What is Capital Flight? US Fed interest rate policy and capital flight

Capital flight denotes large scale outflow of capital (investment etc.) from an economy. Such a mass movement or exodus of money mainly invested in a country’s financial markets occur either due to some undesirable development in the domestic economy or due to some positive development in other economies.

Usually capital flight occurs in developing countries who accepts huge amount of foreign capital to promote domestic investment.

Cause of capital flight

Both domestic (push) and external (pull) factors may create capital flight. The term flight is obviously used from the angle of the host developing economy like India which holds such capital (in the form of foreign investment mostly).

An example for (push) is the increase in interest rate by the US Fed may make high returns for US financial assets. Increase in US interest rate implies more interest rate in US banks. Here the US investors who have invested in India may find that US is also attractive now because of the rate of interest hike there.

Another reason (pull) is the trouble in the domestic economy. an example here is the East Asian crisis of 1997 where failure of many East Asian banks triggered mass withdrawal of foreign deposits.

Impact of capital flight

On the impact side, because of capital flight, foreign currencies may become scarce in domestic foreign exchange market. Such a situation will cause depreciation of the domestic currency. it will reduce money available for domestic investment. If the capital flight is big macroeconomic crisis may appear.

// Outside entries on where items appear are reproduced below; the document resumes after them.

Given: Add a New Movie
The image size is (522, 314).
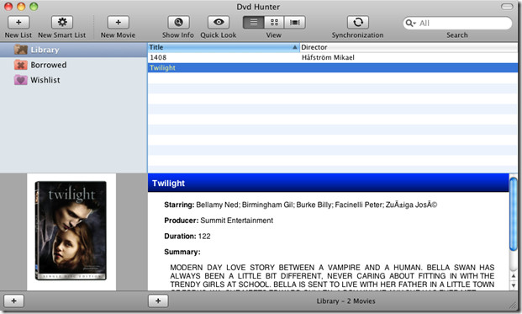Looking at the screenshot, I should [118, 23].
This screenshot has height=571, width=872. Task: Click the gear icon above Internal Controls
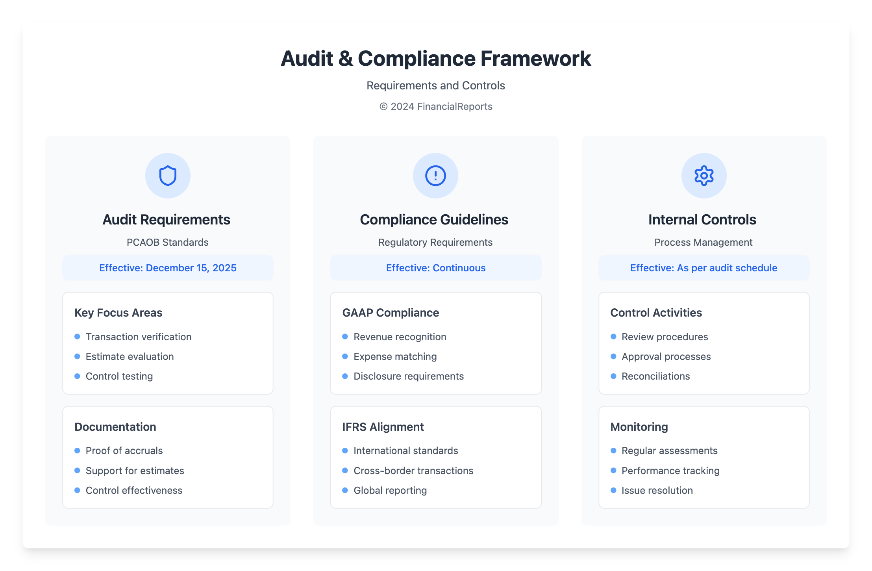pos(703,176)
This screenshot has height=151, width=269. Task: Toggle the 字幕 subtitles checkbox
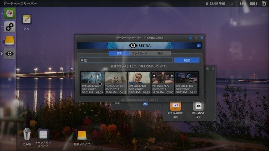pos(145,103)
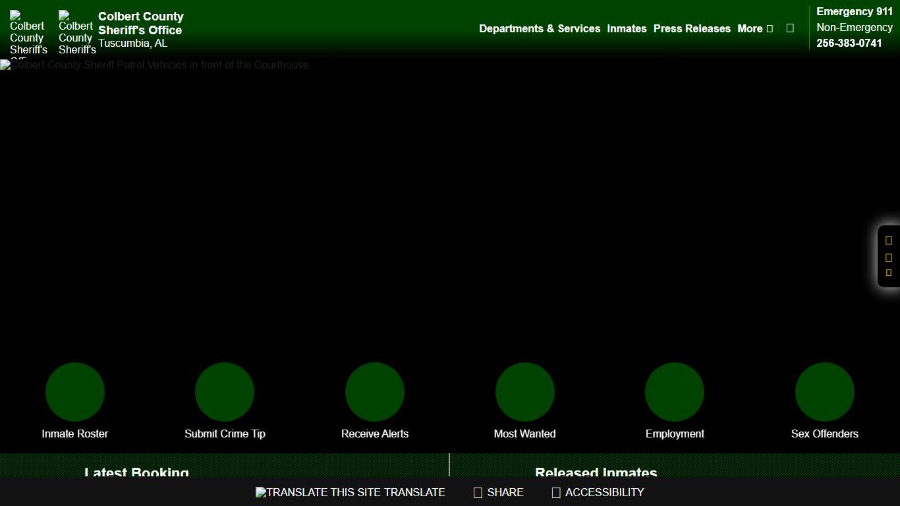Click the non-emergency number 256-383-0741

coord(849,43)
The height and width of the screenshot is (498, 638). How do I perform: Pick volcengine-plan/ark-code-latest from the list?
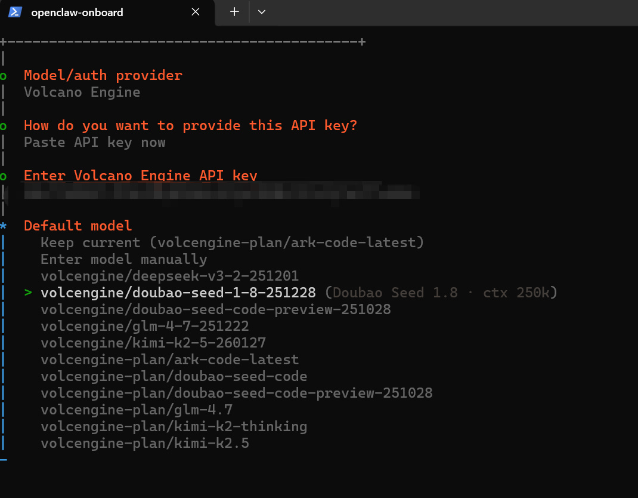[x=169, y=359]
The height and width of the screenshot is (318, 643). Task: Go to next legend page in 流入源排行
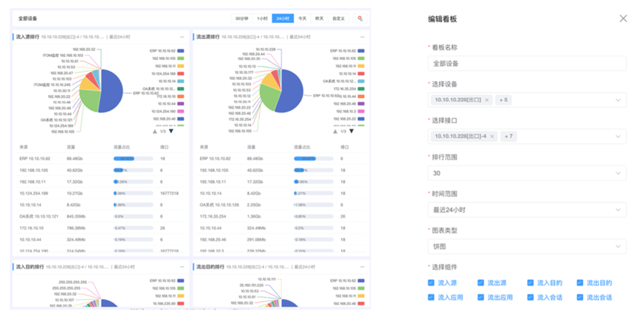[x=171, y=131]
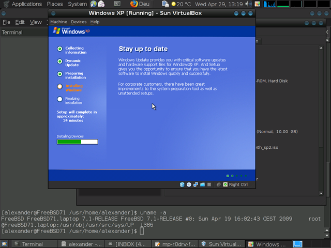
Task: Click the Installing Windows step indicator
Action: click(60, 86)
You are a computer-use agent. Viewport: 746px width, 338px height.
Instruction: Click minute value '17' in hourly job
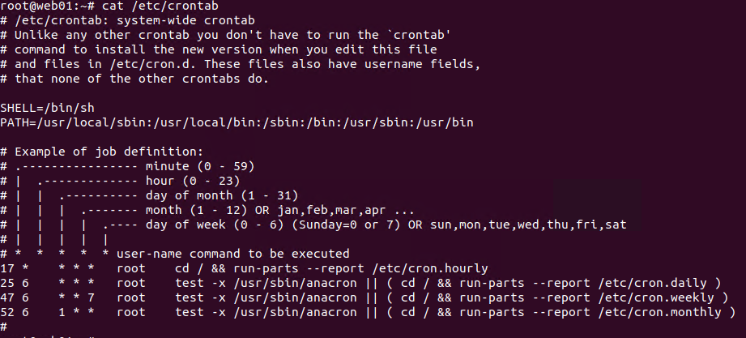(x=7, y=267)
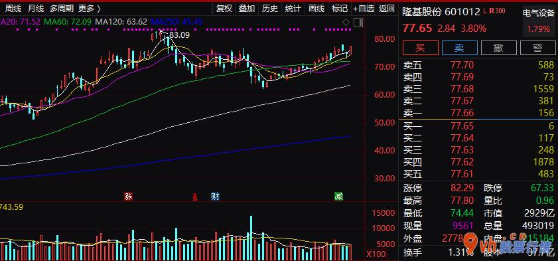Viewport: 558px width, 261px height.
Task: Click the MA250 blue legend label
Action: point(176,22)
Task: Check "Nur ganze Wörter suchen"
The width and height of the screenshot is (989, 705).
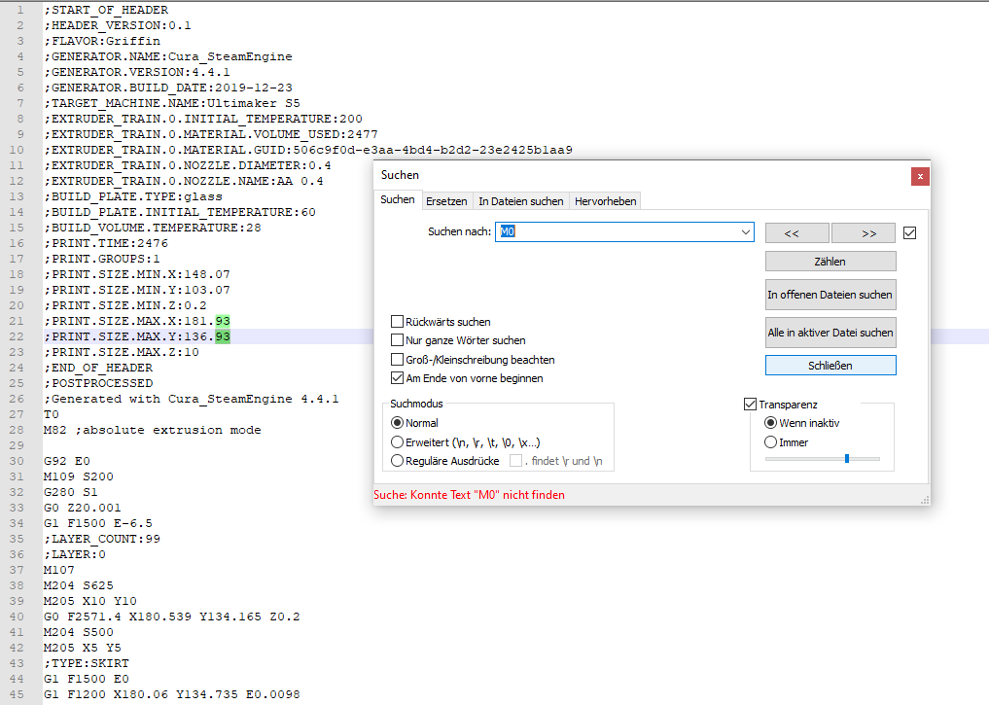Action: (x=398, y=340)
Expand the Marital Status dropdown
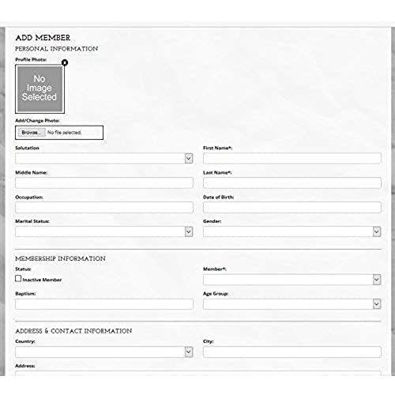The height and width of the screenshot is (395, 395). 104,231
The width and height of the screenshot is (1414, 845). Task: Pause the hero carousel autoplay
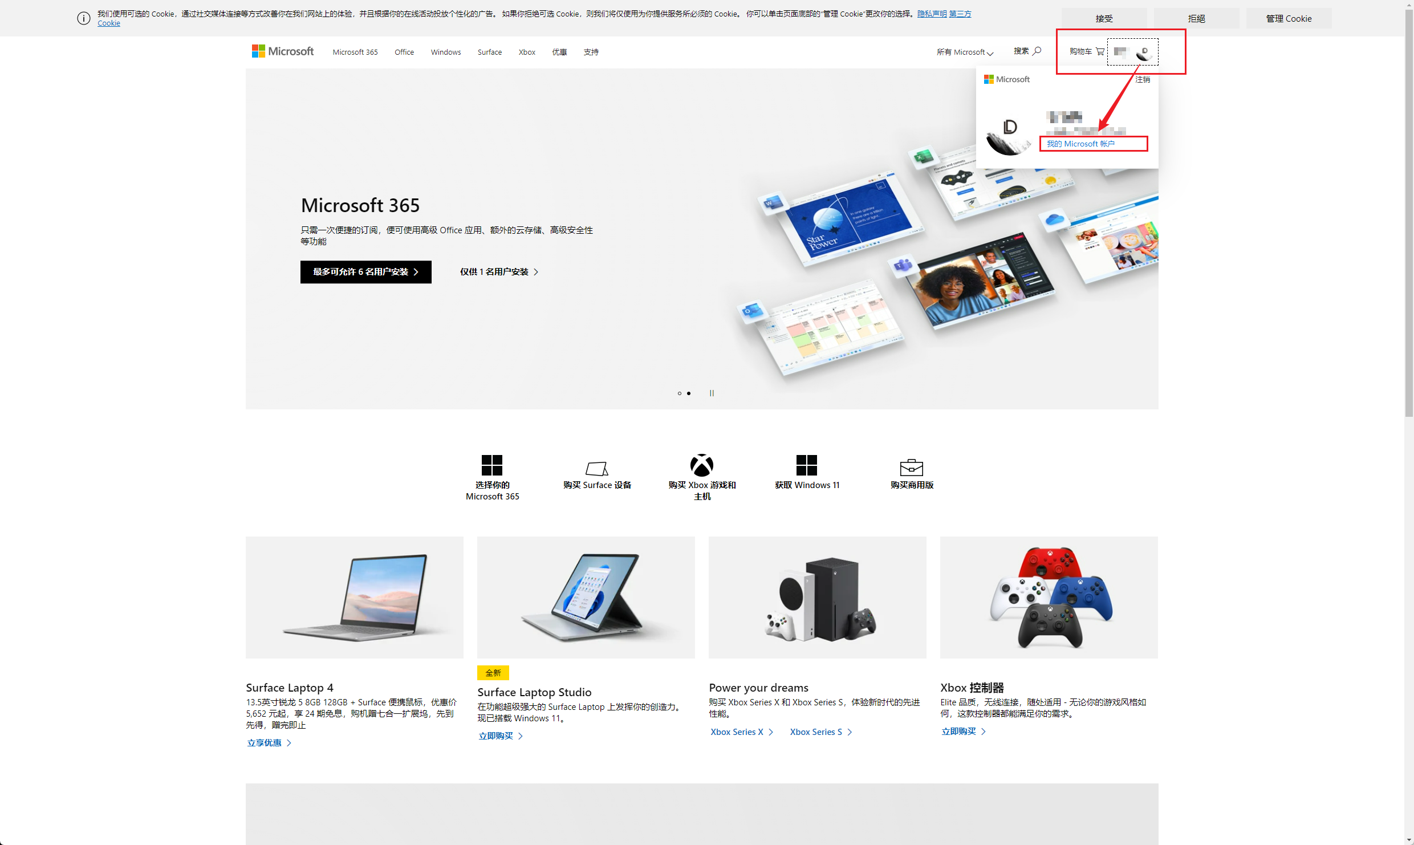coord(712,393)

US Fed’s new interest rate policy and potential for capital flight

The US Fed indicated that it will raise the policy rate three times in 2017. In such a situation, US may become an attractive market for financial investment. Bank deposits and bonds will get high returns. Similarly, many other assets become attractive. Such a high return will tempt the US investors who parked their money in foreign countries to bring it back to the US. In this way, the foreign investors may exit from several emerging market economies together and this may create a situation of capital flight.